La question de la représentativité des syndicats et du dialogue social était au menu de la grande conférence sociale. C'est un sujet fondamental qui met en regard une situation économique très tendue, aux conséquences sociales lourdes, et un système qui date. Plus que jamais, comme le montre l'actualité des pays voisins, le dialogue social doit être modernisé. Cette réflexion avait été engagée à l'initiative des précédents gouvernements au travers de deux lois. La loi de modernisation du dialogue social de janvier 2007 prévoit que le Gouvernement doit soumettre ses projets de réforme à une concertation préalable avec les organisations salariales et d'employeurs, représentatives au niveau national et interprofessionnel, en vue de l'ouverture éventuelle d'une négociation entre partenaires sociaux. La loi de 2010 complète celle de 2007 en matière de représentativité.
Ces sujets méritent des efforts constants et renouvelés : c'est pourquoi je conçois tout à fait que vous remettiez l'ouvrage sur le métier.
Le problème central est celui de la confiance, qui pose à son tour trois questions : la constitutionnalisation de la démocratie sociale, la représentativité et la transparence.
La constitutionnalisation de la démocratie sociale est pavée de bonnes intentions.
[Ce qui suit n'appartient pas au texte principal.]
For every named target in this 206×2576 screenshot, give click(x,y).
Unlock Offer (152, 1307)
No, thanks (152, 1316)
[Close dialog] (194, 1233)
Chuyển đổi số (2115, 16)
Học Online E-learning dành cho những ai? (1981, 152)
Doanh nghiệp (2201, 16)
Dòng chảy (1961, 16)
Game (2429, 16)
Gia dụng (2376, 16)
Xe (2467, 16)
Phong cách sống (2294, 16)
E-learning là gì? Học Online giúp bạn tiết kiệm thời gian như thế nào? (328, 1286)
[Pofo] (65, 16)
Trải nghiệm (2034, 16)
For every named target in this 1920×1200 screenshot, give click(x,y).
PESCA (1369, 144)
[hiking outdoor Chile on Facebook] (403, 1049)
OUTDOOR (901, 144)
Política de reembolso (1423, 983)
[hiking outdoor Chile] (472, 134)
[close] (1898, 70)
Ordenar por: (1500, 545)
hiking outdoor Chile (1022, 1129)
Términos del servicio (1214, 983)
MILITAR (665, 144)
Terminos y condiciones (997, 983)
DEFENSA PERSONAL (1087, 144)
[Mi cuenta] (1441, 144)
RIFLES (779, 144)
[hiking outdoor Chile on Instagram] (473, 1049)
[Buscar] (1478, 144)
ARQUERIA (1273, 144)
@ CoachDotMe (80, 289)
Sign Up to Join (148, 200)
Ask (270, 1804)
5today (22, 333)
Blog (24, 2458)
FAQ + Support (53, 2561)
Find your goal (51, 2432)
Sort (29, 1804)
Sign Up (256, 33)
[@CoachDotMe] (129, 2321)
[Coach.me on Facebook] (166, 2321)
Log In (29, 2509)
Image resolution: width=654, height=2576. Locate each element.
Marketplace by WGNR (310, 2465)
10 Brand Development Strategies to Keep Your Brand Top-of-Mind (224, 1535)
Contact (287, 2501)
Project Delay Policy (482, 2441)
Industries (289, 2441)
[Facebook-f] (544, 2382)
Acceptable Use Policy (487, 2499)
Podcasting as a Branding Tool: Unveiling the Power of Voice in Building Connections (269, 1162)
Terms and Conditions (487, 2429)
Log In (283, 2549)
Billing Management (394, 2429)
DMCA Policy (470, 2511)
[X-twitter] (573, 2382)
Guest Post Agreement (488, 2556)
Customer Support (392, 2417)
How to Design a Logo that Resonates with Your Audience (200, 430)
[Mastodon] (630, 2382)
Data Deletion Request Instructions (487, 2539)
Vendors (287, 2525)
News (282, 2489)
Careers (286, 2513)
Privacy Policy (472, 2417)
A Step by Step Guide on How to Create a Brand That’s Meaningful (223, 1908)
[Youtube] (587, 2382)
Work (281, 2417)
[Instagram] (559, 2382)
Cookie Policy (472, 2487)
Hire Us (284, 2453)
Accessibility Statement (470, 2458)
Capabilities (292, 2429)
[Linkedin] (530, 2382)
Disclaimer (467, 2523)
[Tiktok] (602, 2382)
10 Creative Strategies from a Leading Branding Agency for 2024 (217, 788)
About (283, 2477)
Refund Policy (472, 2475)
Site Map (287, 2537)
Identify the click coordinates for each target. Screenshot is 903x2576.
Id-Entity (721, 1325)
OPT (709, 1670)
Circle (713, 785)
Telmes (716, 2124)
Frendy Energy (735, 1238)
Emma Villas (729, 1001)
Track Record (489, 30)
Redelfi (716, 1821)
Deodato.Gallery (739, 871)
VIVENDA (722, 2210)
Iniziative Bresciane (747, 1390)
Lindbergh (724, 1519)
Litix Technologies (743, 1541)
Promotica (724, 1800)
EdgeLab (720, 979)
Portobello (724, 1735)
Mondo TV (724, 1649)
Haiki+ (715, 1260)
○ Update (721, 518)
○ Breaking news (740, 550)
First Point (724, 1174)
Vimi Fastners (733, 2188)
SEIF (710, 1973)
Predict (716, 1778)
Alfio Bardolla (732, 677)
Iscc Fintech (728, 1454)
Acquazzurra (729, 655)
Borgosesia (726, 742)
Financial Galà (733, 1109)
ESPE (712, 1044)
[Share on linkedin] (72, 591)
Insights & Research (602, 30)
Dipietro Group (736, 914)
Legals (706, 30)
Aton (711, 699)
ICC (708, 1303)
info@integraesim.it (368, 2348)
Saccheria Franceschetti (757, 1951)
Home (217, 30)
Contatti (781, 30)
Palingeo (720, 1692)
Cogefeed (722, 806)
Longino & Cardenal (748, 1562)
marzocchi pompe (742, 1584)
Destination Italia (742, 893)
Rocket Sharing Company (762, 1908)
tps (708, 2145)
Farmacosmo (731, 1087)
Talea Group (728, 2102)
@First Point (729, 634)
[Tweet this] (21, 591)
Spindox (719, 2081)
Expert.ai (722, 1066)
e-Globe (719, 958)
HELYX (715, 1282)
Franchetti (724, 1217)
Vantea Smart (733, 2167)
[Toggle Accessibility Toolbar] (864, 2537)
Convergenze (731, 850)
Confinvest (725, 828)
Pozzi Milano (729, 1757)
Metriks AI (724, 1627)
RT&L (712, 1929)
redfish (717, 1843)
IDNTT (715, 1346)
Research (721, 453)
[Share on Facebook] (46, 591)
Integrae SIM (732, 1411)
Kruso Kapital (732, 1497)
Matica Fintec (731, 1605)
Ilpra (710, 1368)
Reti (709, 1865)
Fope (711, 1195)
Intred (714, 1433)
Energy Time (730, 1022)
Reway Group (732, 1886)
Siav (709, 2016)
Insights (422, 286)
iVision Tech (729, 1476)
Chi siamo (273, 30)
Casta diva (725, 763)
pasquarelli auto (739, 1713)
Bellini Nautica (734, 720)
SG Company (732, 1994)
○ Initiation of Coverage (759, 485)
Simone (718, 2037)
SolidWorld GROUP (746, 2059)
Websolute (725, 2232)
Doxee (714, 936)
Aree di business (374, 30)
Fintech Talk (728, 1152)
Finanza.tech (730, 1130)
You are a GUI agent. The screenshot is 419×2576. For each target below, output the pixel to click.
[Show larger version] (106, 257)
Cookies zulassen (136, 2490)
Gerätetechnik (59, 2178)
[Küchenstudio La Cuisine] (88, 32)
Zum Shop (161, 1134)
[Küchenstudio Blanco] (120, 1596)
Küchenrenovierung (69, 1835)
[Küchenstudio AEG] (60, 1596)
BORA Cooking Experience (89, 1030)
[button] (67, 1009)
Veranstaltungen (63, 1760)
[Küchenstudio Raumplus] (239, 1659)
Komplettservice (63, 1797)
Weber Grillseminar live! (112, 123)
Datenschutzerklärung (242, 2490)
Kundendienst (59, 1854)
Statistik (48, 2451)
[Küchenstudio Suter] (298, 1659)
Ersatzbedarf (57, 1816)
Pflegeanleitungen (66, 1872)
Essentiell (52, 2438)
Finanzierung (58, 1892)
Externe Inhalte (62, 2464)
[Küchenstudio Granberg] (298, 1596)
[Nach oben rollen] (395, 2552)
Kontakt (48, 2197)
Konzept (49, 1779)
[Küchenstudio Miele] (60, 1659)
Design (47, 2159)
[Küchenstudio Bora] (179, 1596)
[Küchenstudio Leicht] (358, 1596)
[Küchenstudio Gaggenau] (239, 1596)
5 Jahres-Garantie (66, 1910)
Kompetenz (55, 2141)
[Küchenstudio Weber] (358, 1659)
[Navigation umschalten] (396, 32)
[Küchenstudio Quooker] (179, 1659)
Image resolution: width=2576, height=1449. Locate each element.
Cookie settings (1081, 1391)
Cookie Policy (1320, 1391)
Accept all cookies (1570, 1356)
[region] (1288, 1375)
Il n'est pas certain toutefois qu'elle permette de renouveler la confiance entre les salariés et les syndicats qui ne représentent que 8 % d'entre eux. J'en suis d'autant moins convaincu que la confiance n'est pas une valeur constitutionnelle. Par ailleurs, n'est-ce pas une autre façon de détourner la vocation profonde de ce texte fondamental qu'est la Constitution ? Le dialogue social est par nature mouvant dans ses formes, ses contenus, ses outils ou ses acteurs. Il dépend également de la situation. De quelle manière la Constitution pourra-t-elle garantir un dialogue social de qualité dans la mesure où ce dialogue ne relève pas du rôle de celle-ci ? Il me semble du reste présomptueux, voire risqué, de graver dans le marbre constitutionnel une nouvelle orthodoxie alors qu'il faut faire confiance tant aux acteurs de la vie syndicale qu'à la représentation nationale. Cette intention risque de plus de conduire à un véritable enfer juridique. Qu'arrivera-t-il lorsque le choix du législateur ne suivra pas les recommandations des partenaires sociaux préalablement saisis ? Quel sera le statut de ce corpus juridique qui devra animer la démocratie sociale tout en respectant le principe fondateur de la démocratie représentative ?
Je n'ai aucune remarque particulière à faire sur la représentativité : je suis d'accord avec vous sur le sujet.
Enfin, la feuille de route sociale aborde de façon liminaire la transparence des comptes des organisations syndicales et professionnelles, qui est une des clés essentielles de la confiance des salariés et des employeurs à l'égard de leurs représentants, car c'est la source réelle de la légitimité de la démocratie sociale que nous appelons tous de nos voeux.
Il me semble indispensable, notamment à l'intention des nouveaux commissaires, de rappeler les mécanismes de financement de ces organisations. C'est ce qu'a fait avec une grande rigueur notre ancien collègue Nicolas Perruchot, dans un rapport de commission d'enquête que j'ai personnellement approuvé mais qui a été enterré : c'est une première sous la Ve République ! Animés de la même conviction républicaine que nous, nos nouveaux collègues seront convaincus de la nécessité de traiter ce problème : l'espérance qu'ils incarnent ne saurait en effet cohabiter avec une forme de magma juridique et financier dont le moins qu'on puisse dire est qu'il manque de clarté.
Ce rapport avait eu le mérite de montrer que les financements des organisations syndicales et professionnelles restent structurellement opaques, alors que des sommes très importantes sont en jeu, en raison du nombre et de la diversité des canaux de financement – une vraie liste à la Prévert ! La situation est donc très complexe. Les ressources des organisations syndicales sont du reste si nombreuses que les cotisations n'en constituent qu'une part complémentaire. C'est une exception française. Le poids financier total s'élève à quelque 5 milliards d'euros par an – 1 milliard pour les organisations patronales et 3,9 pour les organisations de salariés –, alors même que la France connaît un des plus faibles taux de syndicalisation d'Europe. Cette question ne devra pas être écartée du dialogue que vous aurez avec les partenaires sociaux à la suite de la grande conférence sociale.